-- KORTE OPDRACHT --
Kun je het deel van de tekst over aanwezigheidsdiensten weergeven, beginnend bij de woorden "De wijzigingen in" en stoppend na "van de arts.", en daarin "roosters" hernoemen tot "werkschema's"?

-- AANGELEVERDE TEKST --

....

Tegelijkertijd wordt met de wijziging de mogelijkheid geboden om de huidige praktijk
van aanwezigheidsdiensten te kunnen voortzetten (binnen de grenzen van het EU-
recht).
De wijzigingen in het besluit behoeven niet te leiden tot structureel langere werktijden
dan nu het geval is. In de nieuwe regeling blijft gelden dat uitsluitend in collectief
overleg de noodzaak voor het werken in aanwezigheidsdiensten wordt bepaald. De
nieuwe regels bieden meer ruimte voor werkgevers en werknemersorganisaties om in
collectief overleg verantwoorde en voor de werksituatie passende roosters af te
spreken. Het is vooral de eigen verantwoordelijkheid van partijen om hieraan invulling
te geven, waardoor zij bovendien beter rekening kunnen houden met wat de
werksituatie vraagt. Naar mijn oordeel heeft de werkgever en bij vrijgevestigde artsen
het ziekenhuis zeker een belangrijke verantwoordelijkheid in het afspreken van
verantwoorde roosters, zowel ter wille van de veiligheid van de patiënten als ter wille
van de gezondheid van de arts.

....

-- GEGEVEN MATERIAAL --
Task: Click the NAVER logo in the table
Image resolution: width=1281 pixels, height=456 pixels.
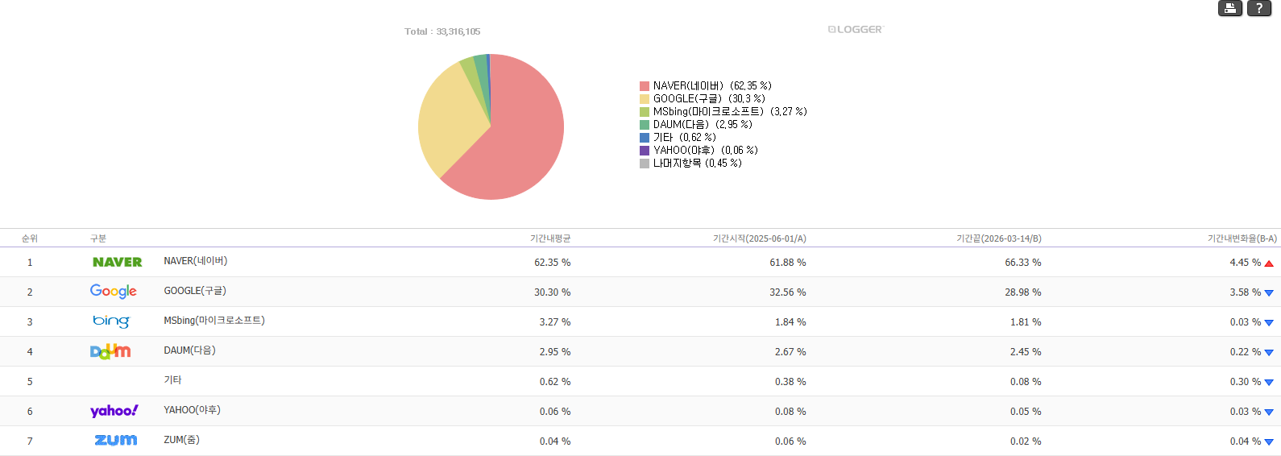Action: pyautogui.click(x=117, y=262)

....

-- JUIST ANTWOORD --
De wijzigingen in het besluit behoeven niet te leiden tot structureel langere werktijden
dan nu het geval is. In de nieuwe regeling blijft gelden dat uitsluitend in collectief
overleg de noodzaak voor het werken in aanwezigheidsdiensten wordt bepaald. De
nieuwe regels bieden meer ruimte voor werkgevers en werknemersorganisaties om in
collectief overleg verantwoorde en voor de werksituatie passende werkschema's af te
spreken. Het is vooral de eigen verantwoordelijkheid van partijen om hieraan invulling
te geven, waardoor zij bovendien beter rekening kunnen houden met wat de
werksituatie vraagt. Naar mijn oordeel heeft de werkgever en bij vrijgevestigde artsen
het ziekenhuis zeker een belangrijke verantwoordelijkheid in het afspreken van
verantwoorde werkschema's, zowel ter wille van de veiligheid van de patiënten als ter wille
van de gezondheid van de arts.